“La televisión no tiene la obligación de decir la verdad, sino entretener”, esta es la sentencia final de la película de Robert Redford “Quiz Show: el dilema”, nominada a 4 premios Oscar en 1994. El argumento de esta película es bastante sencillo (y hoy nos resulta familiar): en un programa de preguntas de fines de los años 50 llamado “Veintiuno” (auspiciado por Geritol) los productores les dan las respuestas a ciertos participantes, porque ellos (y no otros) con su personalidad suben el rating del programa. Cuando una de estas personas empieza a perder popularidad buscan a otro participante para otorgarle ese beneficio. Un joven abogado del Congreso inicia un juicio y logra condenar a un par de productores (nunca se llega a tocar a los dueños de las empresas) y, en definitiva, incluso los “culpables” son liberados porque se llega a la conclusión de que la televisión no tiene ninguna obligación de decir la verdad. La película está basada en un caso real.

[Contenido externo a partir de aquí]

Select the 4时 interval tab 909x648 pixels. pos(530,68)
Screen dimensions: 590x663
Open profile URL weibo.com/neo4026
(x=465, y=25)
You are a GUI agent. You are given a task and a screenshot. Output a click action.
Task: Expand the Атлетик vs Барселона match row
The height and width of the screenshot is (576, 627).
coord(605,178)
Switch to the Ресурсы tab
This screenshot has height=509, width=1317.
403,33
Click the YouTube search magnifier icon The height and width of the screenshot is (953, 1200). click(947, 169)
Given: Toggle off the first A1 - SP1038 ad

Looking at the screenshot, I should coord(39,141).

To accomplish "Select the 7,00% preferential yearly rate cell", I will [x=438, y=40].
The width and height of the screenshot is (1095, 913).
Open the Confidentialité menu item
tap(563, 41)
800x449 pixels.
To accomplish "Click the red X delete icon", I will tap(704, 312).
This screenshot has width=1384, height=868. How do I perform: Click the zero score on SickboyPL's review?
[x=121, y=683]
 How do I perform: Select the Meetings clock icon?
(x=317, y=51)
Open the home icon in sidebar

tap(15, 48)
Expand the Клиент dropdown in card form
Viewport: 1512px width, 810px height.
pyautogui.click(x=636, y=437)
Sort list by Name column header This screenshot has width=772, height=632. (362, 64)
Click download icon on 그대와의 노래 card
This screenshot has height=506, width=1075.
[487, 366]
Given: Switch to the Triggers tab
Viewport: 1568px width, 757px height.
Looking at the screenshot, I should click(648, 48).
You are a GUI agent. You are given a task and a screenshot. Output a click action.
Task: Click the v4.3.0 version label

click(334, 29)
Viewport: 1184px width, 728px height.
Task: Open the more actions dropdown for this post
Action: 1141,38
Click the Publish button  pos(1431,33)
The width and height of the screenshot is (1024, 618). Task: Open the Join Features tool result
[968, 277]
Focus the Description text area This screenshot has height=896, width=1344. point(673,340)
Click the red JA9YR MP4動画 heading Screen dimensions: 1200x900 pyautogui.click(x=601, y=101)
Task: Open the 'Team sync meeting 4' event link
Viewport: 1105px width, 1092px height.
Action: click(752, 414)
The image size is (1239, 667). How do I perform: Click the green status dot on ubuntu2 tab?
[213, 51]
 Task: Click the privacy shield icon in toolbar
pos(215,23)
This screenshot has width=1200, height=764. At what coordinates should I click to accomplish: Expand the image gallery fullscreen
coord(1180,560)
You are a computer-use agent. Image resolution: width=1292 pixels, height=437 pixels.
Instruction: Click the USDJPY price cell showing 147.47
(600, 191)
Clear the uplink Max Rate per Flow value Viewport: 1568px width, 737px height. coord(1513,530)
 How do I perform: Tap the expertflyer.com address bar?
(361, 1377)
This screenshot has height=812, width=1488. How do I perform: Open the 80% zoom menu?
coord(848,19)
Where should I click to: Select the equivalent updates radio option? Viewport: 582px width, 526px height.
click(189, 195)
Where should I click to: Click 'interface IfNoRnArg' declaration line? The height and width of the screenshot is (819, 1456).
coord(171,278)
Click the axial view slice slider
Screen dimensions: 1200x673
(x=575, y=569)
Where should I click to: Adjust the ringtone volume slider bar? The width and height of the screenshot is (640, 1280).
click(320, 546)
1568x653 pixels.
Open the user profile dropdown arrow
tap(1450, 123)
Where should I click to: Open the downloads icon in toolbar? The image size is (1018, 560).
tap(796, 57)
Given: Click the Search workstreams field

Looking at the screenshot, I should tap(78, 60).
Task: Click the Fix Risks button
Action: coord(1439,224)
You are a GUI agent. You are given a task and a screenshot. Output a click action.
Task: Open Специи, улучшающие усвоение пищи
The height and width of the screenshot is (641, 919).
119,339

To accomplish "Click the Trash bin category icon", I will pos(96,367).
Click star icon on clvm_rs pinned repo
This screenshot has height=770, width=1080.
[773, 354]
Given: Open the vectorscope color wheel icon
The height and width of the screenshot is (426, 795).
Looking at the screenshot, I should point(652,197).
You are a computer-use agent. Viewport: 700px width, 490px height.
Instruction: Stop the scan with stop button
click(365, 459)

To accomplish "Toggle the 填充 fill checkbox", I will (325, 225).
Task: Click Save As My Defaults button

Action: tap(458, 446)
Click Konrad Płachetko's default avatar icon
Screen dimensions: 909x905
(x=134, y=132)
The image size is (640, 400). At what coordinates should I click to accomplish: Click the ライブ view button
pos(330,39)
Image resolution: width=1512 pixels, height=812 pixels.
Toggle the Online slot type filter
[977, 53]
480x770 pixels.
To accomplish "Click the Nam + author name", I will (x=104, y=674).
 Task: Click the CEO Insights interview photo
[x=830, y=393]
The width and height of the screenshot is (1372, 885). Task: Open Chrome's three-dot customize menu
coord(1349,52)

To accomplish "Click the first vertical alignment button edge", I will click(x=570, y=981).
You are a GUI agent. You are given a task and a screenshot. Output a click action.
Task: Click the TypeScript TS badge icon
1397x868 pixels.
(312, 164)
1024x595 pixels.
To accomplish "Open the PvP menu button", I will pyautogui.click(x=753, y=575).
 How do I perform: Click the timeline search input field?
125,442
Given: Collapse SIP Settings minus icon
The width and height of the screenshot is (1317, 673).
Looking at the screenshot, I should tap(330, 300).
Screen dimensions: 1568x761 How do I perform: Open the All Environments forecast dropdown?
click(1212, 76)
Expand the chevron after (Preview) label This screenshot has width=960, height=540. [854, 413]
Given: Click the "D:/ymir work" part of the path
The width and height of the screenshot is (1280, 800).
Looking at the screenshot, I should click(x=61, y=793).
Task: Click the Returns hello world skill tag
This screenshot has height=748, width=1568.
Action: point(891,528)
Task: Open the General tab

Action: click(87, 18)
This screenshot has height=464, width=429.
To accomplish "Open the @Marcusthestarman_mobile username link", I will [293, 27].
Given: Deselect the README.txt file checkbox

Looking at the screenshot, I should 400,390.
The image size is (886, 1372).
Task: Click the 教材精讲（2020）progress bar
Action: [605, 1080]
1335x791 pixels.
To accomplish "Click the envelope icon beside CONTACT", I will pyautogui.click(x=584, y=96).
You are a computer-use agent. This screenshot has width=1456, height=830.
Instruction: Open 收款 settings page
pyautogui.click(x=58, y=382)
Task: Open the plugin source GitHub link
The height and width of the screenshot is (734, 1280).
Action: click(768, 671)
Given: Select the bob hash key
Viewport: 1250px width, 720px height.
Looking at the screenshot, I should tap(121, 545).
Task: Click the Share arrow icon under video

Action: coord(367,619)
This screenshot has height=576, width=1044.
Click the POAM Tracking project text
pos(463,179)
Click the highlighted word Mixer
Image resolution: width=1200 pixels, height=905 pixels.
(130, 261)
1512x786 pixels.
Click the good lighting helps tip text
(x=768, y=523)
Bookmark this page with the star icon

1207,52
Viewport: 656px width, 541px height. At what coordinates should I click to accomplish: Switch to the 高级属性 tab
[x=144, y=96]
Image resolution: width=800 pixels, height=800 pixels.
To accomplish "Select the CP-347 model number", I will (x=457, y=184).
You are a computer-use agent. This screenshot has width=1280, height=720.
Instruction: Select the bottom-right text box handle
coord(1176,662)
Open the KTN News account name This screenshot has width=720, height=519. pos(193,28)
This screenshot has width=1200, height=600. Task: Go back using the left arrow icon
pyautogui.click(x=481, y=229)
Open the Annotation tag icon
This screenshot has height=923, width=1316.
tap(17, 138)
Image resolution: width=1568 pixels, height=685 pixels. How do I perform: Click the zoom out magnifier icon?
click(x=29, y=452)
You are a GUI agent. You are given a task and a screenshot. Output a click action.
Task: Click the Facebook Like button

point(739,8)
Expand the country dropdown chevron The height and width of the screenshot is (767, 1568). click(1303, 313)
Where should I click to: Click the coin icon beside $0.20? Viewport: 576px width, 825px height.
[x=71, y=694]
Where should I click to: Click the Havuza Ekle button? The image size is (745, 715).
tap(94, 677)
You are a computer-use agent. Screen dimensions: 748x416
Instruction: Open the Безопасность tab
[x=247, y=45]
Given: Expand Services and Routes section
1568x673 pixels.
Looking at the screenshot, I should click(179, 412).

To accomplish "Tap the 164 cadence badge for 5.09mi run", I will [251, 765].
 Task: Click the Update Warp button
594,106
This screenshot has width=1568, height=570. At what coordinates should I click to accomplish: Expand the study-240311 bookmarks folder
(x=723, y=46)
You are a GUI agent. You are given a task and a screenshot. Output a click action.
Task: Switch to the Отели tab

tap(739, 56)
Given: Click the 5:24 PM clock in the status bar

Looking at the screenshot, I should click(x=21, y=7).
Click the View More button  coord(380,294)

Hoy en día ya no cabe ninguna duda de que es así. Todos aquellos que se sienten a ver un programa de televisión y crean que lo que sucede del otro lado puede ser verdad, son como el Quijote en el retablo de Maese Pedro, quien creyó que los títeres eran reales y destruye el teatro y a los muñecos para salvar de los moros a Melisendra.

La televisión no es otra cosa que una nueva forma de ficción, de teatro, de cine: la televisión es un espectáculo al que no se le puede exigir ninguna verdad.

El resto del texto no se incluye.